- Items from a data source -
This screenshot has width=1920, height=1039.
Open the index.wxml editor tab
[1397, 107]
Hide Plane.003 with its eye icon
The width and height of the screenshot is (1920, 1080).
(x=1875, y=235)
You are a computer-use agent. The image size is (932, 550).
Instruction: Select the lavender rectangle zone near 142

- Aim of the task -
Arrange the material above as a Markdown table with two columns, Row and Line, putting each line in its own numbered row and leaving out any blank lines.

- Task response -
| Row | Line |
|---|---|
| 1 | This screenshot has width=1920, height=1039. |
| 2 | Open the index.wxml editor tab |
| 3 | [1397, 107] |
| 4 | Hide Plane.003 with its eye icon |
| 5 | The width and height of the screenshot is (1920, 1080). |
| 6 | (x=1875, y=235) |
| 7 | You are a computer-use agent. The image size is (932, 550). |
| 8 | Instruction: Select the lavender rectangle zone near 142 |